First popularized as neurasthenia in the late 1800s by American George Beard, asthenia has been viewed by Russian psychologists and flight surgeons as a major problem that affects cosmonauts participating in long-duration space missions. However, there is some controversy about whether this syndrome exists in space; this controversy is attributable in part to the fact that it is not recognized in the current American psychiatric diagnostic system.


To address this issue empirically, we retrospectively examined the data from our 4 1/2-year, NASA-funded study of crew member and mission control interactions during the Shuttle/Mir space program. Three of the authors identified eight items of stage 1 asthenia from one of our measures, the Profile of Mood States (POMS).

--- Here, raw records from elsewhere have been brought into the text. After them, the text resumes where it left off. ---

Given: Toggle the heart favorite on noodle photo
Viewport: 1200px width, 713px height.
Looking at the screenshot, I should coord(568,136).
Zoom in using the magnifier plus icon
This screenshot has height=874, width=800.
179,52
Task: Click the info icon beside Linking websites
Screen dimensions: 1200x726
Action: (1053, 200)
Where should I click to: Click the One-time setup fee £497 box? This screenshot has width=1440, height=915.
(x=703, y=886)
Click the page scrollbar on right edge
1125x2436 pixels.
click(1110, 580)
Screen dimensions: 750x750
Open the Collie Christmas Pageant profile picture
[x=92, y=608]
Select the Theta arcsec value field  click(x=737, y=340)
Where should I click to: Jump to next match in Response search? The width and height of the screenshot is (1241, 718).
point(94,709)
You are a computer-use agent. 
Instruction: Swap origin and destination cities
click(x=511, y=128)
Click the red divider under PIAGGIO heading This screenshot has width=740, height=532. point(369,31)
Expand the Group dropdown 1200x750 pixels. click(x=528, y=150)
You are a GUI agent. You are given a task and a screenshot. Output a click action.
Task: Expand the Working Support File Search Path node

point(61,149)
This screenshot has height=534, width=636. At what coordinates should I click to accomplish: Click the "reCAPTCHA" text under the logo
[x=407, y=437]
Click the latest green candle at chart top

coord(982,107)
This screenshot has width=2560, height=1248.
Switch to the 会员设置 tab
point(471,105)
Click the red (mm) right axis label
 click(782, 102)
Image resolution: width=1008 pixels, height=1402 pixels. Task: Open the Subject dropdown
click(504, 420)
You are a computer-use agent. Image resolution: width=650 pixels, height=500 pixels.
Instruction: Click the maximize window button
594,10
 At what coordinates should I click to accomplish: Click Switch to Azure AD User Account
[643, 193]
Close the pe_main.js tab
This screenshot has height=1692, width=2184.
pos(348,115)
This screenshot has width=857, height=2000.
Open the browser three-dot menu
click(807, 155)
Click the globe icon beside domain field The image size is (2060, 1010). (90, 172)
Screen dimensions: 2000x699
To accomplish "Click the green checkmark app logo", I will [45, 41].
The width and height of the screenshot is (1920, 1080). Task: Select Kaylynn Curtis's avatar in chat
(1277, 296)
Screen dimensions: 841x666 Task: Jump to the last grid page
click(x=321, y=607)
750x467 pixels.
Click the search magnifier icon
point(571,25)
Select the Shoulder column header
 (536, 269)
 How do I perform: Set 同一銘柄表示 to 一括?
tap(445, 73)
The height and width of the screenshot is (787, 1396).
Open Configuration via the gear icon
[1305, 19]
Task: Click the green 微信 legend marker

Scores on these items from 13 Russian and American crew members were compared with scores derived from the opinions of six Russian space experts.


Crew members' scores in space were significantly lower than the experts' scores on seven of the eight items, and they generally were in the "not at all" to "a little" range of the item scales. There were no differences in mean scores before and after launch or across the four quarters of the missions. There were no differences in response between Russian and American crew members.


We could not demonstrate the presence of asthenia in space as operationally defined using the POMS. However, the POMS addresses only emotional and not physiological aspects of the syndrome, and the subject responses in our study generally were skewed toward the positive end of the scales. Further research on this syndrome needs to be done and should include physiological measures and measures that are specific to asthenia.